MBA acknowledges the weakness in the labor market, but says there are signs things may be improving.
“We also saw a weak employment picture in the first quarter, at least on the surface, with job growth from January to March averaging 184,000 jobs added per month, which was significantly weaker than in 2014, where the monthly average was 260,000 jobs added. However, April’s payroll numbers saw a rebound to 223,000 jobs, possibly a sign that the previous months’ weakness is over,” they write.
They’re holding course on what they think will happen with interest rates – expecting rates to climb through 2015 and that the “Fed will raise rates in September as the economy and job market continue to strengthen.
“Interest rates trended down throughout 2014, started out low in 2015, but have trended higher in recent weeks. Our forecast for the 10 Year Treasury yield is 2.3% for 2015 and 3.0% for 2016, and our forecast for the 30 Year Fixed mortgage rate is for 4.1% in 2015 and 4.9% in 2016. Given a weaker first quarter of 2015 in terms of economic and job market indicators, we expect that the Federal Reserve will make its first increase of the fed funds rate in September 2015,” MBA writes.

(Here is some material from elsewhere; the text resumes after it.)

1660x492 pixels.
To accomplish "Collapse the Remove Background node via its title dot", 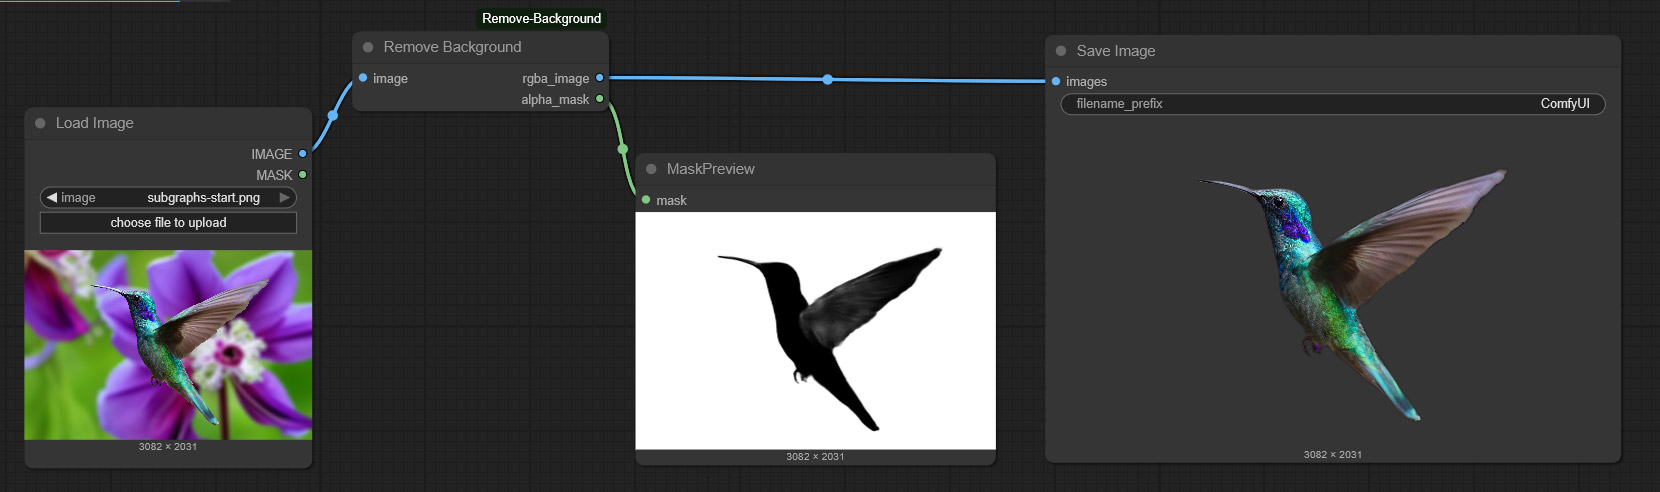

As for their big forecast – on originations – they are positive.
“We estimate a total of $1.28 trillion in mortgage originations for 2015, compared to $1.12 trillion in 2014. Purchase originations will drive the increase, increasing to $730 billion in 2015 from $638 billion in 2014. Refinances are expected to be to $551 billion in 2015. As mentioned earlier … we revised our refinance estimate upward for both the first and second quarters in response to higher than expected issuance data and strong refinance applications in the months of February, March, and April. For 2016, we expect $791 billion in purchase originations,” MBA writes. “However, rates will likely continue to rise and cause refinances to decline to $379 billion for a total of $1.17 trillion in origination volume in 2016.”